Sheppard notes that in many English departments video composition may be misunderstood as “imparting technical skill rather than using rhetorical knowledge in a multimodal way.” These video compositions can be seen as a method of “extending literacies” beyond print-based curriculum. Sheppard, having spent 18 months creating a web-based multimedia text, knows first hand the hard work and “the technological rhetorical work of multimedia production practices” (123). She gives us “three examples of rhetorical issues specific to new media development” (123). The examples are as follows: “negotiating content: balancing approaches to audience, communicative purpose, and media affordances; addressing technological rhetorical considerations: balancing media type, audience needs, and contexts of use; and being a multimodal communicator: the challenges of learning to use multiple literacies in rhetorically meaningful ways”  (124-127).

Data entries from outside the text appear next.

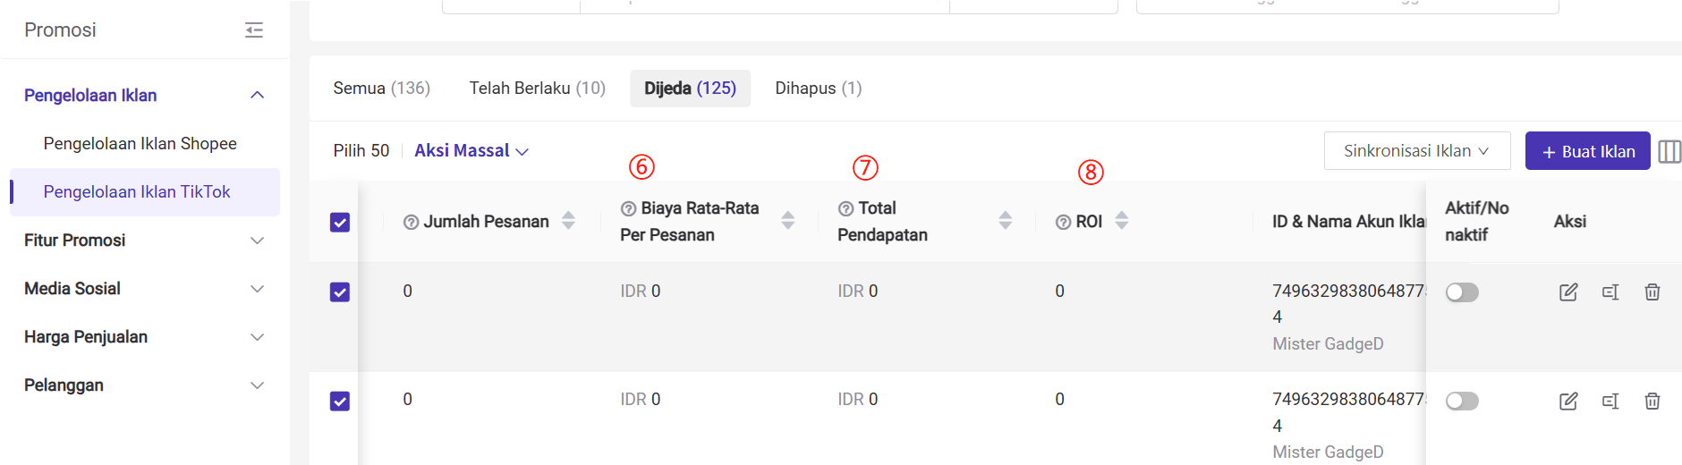
Task: Click help icon next to ROI header
Action: click(1063, 222)
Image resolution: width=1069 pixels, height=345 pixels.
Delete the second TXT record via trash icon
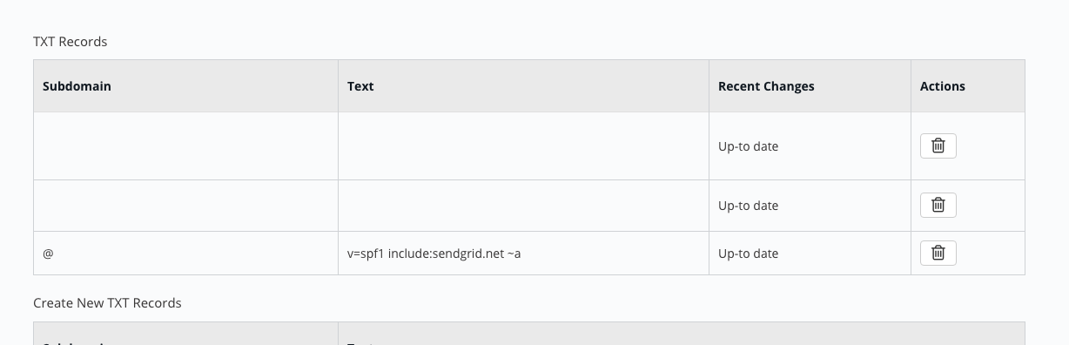pos(938,205)
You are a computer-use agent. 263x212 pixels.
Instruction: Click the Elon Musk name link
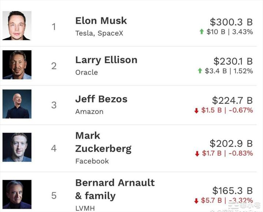[x=101, y=21]
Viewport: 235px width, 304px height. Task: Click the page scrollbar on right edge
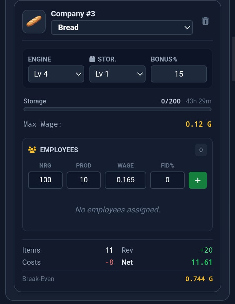(233, 59)
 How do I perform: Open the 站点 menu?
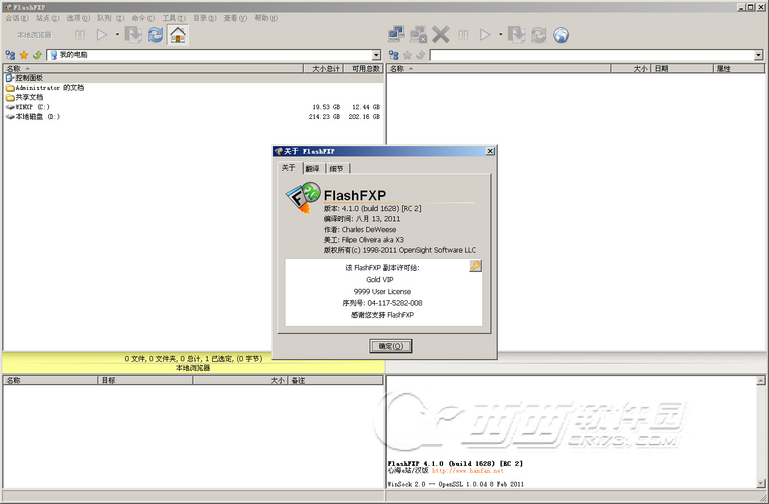coord(47,18)
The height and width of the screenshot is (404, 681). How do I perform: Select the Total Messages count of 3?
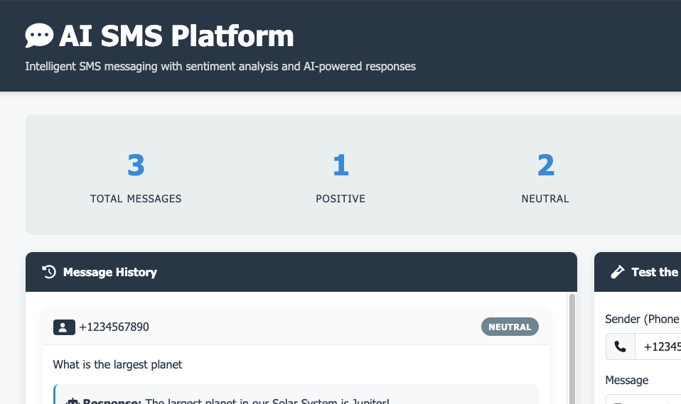pyautogui.click(x=136, y=165)
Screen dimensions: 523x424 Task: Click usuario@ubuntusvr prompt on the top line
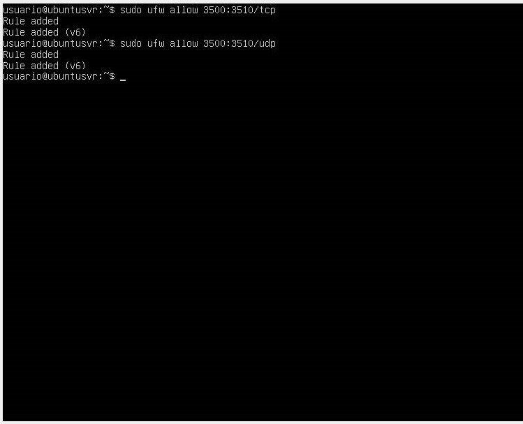tap(50, 10)
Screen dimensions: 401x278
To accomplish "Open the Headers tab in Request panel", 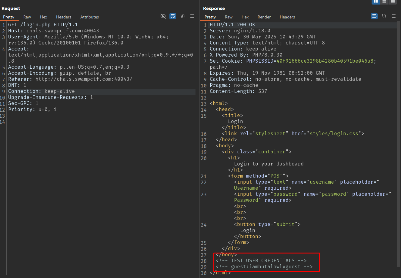I will (64, 17).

Sheppard closes the article with some advice for teachers who are taking on the challenges of multimedia in composition courses. She encourages us to recognize the “messy nature of multimedia production.” There needs to be room for trial and error, and ample time to experiment and overcome obstacles that are bound to arise. Students should be provided with opportunities to consider audience and we must help them “deal with conflicts of intended audience and purpose.” We must also help students “negotiate between design technologies and capabilities and their influence on the usability of a text’s message;” students should learn when it is appropriate to use multimedia and how to do so effectively.

Sheppard concludes that by integrating multimedia and the rhetorical, as well as technical, skills needed to produce multimedia texts will provide teachers with “opportunities to further equip students with the literacies and rhetorical tools necessary to interact with the world in thoughtful, informative, and persuasive ways” (130).

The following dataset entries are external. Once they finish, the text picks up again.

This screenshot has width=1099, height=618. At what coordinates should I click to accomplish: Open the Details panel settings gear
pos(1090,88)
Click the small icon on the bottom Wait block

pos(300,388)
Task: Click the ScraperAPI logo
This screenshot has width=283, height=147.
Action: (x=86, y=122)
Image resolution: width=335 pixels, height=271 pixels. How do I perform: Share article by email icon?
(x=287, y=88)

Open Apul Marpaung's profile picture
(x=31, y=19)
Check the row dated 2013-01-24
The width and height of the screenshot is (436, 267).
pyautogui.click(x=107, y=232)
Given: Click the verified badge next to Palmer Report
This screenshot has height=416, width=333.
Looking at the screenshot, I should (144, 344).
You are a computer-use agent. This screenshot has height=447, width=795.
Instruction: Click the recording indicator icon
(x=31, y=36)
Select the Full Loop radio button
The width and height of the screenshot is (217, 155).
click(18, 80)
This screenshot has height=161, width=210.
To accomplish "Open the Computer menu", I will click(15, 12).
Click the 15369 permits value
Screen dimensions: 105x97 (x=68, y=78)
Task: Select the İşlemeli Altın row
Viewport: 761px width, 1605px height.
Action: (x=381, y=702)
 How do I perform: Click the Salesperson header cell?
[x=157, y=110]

Overall, the value in this article lies in Sheppard’s demonstration of the rhetorical skills needed to create an effective multimedia composition. While the details of her own experience creating a web text at times are overly detailed for my interests, her argument for the rhetorical nature of multimedia production supports my use of student videos as valid outlets in the composition classroom. Likewise, her practical advice at the end of the article reinforces my own practices in the design of the multimedia projects in my classes this semester. Her reflections help me to analyze and frame my own analysis and research of student videos as well the analysis of my own production process.
(122-131)

The articles annotated in this entry reflect some of the most current scholarship in the field of digital media and composition and in the production of multimedia in the composition classroom. Of particular value is how the authors of this special issue of Computers and Composition provide re-enforcement and validation for the work I am doing with student videos in my first-year composition courses. This special issue provides both a theoretical and practice-centered foundation for the research I am conducting, and the scholarship presented demonstrates excellence worth emulating within the field of computers and composition.